Bing search chatbot users are still clicking links, Microsoft says

Jordi Ribas speaks to Fortune reporter at a Brainstorm tech session.

One would suspect that generative A.I. chatbots, like Microsoft’s Bing chatbot, would keep users from visiting other websites—after all, the bot answers your questions directly, so what need is there to click a link?

But that’s not actually the case, according to Jordi Ribas, the corporate vice president of Microsoft who oversees search and A.I. “As we look at the overall traffic that we’re sending to publishers, it’s actually increased with the new Bing because people are engaging more,” Ribas said Tuesday at the Fortune Brainstorm Tech conference in Deer Valley, Utah.

In the months since Bing incorporated OpenAI's GPT technology into the search engine, total traffic to Bing’s suggested websites has grown, Ribas said. Contrary to what was previously suspected, Bing chatbot is actually increasing the traffic sent to publisher websites, not taking away from it by suggesting original content, because of the links included with the chat. 

It’s still early for the chatbot, but Microsoft is working with publishers and experimenting with new interface design and other techniques to continue to grow this interaction and steer users to publishers’ pages, Ribas told the conference audience. 

“To really be successful, we need the publisher and the advertising community to be successful. That’s how the ecosystem works,” Ribas said. 
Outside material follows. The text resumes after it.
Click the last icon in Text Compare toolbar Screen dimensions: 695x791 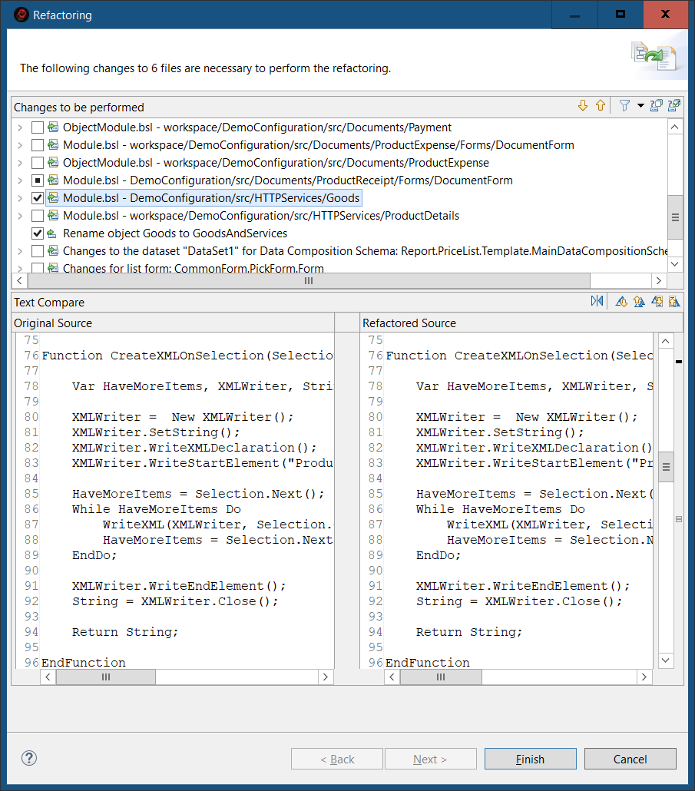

Advertising is at the heart of the internet search business, generating tens of billions of dollars every quarter. Monetizing the new format is crucial for both Microsoft and search rival Google, as they seek to preserve their lucrative search ad businesses and explore new ways to profit from user searches.

So far, Microsoft is working hard to be a leader in the generative A.I. revolution. It was a pioneer of A.I. chatbots with the release of Bing Chat, but it also became something of a cautionary tale after some users reported eerie and problematic interactions with the unpredictable chatbot.

The company has also invested $13 billion into OpenAI, the developer of ChatGPT, and developed plans to integrate OpenAI’s models into its products. Bing Chatbot uses a version of OpenAI’s GPT4 in the search function. 

Microsoft’s Satya Nadella notably commented on Google’s race to catch up to their chatbot. 

“At the end of the day, [Google is] the 800-pound gorilla in this,” Nadella told The Verge in February. “I hope that, with our innovation, they will definitely want to come out and show that they can dance. And I want people to know that we made them dance.”

While ChatGPT's traffic recently fell for the first time since its record-setting growth, there’s no strong evidence of Google Search losing ground. Google’s Sundar Pichai, which also launched Google’s Bard with tepid success, has said that the company is more ready for the AI shift than it was for the shift to mobile when Apple released the iPhone in 2007.